Stored data:

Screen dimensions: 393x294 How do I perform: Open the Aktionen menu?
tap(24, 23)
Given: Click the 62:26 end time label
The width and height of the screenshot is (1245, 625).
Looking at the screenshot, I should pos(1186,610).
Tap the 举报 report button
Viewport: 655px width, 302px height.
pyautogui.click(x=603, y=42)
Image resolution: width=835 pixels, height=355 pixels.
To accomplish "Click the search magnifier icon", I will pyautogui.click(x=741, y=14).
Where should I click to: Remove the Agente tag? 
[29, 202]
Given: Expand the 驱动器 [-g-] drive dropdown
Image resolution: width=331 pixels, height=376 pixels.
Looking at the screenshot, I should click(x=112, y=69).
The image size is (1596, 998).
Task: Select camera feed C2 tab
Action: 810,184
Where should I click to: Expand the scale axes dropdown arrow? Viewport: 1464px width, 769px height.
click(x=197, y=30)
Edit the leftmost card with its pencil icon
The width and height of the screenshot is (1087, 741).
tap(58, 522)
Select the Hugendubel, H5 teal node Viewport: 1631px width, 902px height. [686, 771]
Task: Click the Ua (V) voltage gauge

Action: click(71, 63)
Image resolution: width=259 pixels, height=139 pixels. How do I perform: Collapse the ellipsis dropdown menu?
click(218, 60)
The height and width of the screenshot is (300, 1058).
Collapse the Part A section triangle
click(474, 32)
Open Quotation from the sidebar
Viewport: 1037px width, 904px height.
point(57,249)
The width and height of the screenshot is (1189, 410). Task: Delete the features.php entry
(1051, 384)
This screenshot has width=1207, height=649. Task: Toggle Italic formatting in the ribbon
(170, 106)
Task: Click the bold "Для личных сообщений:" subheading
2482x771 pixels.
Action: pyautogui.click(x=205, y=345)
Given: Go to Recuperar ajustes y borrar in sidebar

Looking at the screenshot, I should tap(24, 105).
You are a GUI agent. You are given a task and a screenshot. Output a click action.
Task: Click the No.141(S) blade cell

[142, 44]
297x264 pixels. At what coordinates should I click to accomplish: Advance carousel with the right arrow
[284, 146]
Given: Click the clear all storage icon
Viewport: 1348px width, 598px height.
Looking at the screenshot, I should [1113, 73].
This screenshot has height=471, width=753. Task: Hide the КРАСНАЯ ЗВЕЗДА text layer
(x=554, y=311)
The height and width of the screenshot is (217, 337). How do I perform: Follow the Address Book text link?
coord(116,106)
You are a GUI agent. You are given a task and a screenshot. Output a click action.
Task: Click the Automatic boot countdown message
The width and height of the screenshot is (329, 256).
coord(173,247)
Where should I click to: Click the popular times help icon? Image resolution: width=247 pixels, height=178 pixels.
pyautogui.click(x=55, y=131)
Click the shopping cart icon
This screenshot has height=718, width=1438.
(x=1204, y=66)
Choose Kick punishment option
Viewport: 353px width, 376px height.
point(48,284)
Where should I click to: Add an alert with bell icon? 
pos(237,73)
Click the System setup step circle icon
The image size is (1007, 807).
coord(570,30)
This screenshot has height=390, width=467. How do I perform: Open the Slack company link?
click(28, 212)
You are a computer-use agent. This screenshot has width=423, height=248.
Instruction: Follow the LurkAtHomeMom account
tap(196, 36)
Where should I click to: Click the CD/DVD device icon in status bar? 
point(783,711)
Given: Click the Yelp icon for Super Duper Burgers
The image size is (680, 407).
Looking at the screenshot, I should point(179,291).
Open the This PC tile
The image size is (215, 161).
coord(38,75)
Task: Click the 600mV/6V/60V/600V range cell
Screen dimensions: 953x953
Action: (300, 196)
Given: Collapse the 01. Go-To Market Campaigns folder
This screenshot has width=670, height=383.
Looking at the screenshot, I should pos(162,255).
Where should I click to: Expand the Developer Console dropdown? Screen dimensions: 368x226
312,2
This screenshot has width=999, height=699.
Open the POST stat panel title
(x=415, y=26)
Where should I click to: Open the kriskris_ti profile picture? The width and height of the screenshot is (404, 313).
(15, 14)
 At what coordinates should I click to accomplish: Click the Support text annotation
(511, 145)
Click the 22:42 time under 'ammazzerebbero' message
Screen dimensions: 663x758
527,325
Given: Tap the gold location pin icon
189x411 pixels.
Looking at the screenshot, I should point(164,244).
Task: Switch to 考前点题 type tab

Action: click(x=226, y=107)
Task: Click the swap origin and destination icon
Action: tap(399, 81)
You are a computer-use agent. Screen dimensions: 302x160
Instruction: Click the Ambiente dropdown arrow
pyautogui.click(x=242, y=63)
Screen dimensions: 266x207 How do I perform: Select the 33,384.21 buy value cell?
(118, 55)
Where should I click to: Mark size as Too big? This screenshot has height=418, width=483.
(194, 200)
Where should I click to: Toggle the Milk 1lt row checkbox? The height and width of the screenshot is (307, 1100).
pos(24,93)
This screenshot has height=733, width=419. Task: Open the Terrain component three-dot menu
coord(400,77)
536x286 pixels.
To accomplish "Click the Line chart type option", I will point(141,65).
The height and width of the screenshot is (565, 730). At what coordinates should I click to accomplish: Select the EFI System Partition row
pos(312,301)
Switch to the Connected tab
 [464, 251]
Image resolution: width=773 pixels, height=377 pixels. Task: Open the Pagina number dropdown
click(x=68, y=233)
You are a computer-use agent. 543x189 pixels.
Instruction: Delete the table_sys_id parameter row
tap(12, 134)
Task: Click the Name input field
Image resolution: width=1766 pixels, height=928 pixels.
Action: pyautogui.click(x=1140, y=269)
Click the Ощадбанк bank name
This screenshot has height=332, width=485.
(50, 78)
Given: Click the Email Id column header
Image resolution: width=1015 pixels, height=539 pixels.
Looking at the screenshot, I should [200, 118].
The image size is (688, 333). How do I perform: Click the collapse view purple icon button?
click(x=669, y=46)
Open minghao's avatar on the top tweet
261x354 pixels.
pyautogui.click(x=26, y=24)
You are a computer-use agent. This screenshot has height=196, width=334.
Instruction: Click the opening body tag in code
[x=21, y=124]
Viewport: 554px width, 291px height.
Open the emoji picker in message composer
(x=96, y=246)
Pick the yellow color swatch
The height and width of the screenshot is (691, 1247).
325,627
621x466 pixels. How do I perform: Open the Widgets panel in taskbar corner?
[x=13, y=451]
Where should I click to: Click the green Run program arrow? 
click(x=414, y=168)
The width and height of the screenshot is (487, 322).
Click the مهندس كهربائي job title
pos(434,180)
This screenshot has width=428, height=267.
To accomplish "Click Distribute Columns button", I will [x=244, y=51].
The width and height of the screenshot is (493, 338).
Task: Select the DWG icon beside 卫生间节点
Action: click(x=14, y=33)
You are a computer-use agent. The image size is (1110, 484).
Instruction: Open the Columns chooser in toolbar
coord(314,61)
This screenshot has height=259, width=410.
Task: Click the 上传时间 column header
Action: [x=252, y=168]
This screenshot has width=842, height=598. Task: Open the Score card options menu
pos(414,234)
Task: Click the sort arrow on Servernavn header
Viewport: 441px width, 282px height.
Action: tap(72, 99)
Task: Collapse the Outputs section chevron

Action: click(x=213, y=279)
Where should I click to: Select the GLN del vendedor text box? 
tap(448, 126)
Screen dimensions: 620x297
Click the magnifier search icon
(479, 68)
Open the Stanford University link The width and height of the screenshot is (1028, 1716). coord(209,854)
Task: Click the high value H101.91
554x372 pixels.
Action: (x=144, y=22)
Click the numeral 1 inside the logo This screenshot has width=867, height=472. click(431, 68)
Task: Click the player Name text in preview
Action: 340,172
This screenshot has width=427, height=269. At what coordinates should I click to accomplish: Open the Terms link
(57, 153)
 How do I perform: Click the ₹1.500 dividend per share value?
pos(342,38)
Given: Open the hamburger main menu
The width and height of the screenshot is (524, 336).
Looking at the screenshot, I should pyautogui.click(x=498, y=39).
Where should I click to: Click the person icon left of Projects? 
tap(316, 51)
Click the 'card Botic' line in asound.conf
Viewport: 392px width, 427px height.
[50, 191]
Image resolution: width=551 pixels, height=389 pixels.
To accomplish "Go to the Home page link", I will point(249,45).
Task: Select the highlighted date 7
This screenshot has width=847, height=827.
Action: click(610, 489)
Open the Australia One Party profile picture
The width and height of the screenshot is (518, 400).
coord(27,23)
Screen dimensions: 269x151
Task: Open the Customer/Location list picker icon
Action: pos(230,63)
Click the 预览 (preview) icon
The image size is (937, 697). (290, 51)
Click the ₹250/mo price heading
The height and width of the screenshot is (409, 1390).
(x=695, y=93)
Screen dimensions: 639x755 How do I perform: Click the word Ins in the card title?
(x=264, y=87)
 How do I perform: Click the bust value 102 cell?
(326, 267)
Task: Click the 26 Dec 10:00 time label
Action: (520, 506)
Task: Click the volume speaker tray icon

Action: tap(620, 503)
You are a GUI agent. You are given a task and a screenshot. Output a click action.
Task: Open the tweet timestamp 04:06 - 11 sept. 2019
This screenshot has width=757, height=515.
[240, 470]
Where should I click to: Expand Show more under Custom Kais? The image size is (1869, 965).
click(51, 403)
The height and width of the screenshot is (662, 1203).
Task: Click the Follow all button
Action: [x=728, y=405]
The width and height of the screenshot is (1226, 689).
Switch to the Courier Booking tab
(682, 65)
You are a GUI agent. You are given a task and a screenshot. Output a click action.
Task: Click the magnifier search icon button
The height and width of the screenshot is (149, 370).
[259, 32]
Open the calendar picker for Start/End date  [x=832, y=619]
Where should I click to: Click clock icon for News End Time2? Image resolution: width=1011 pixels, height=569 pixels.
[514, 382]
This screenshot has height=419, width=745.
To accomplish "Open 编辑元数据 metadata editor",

ACTIVITY:
Since only lines holding the word "computer" matter, count them in the data above and report the number alone.

EXERCISE SOLUTION:
5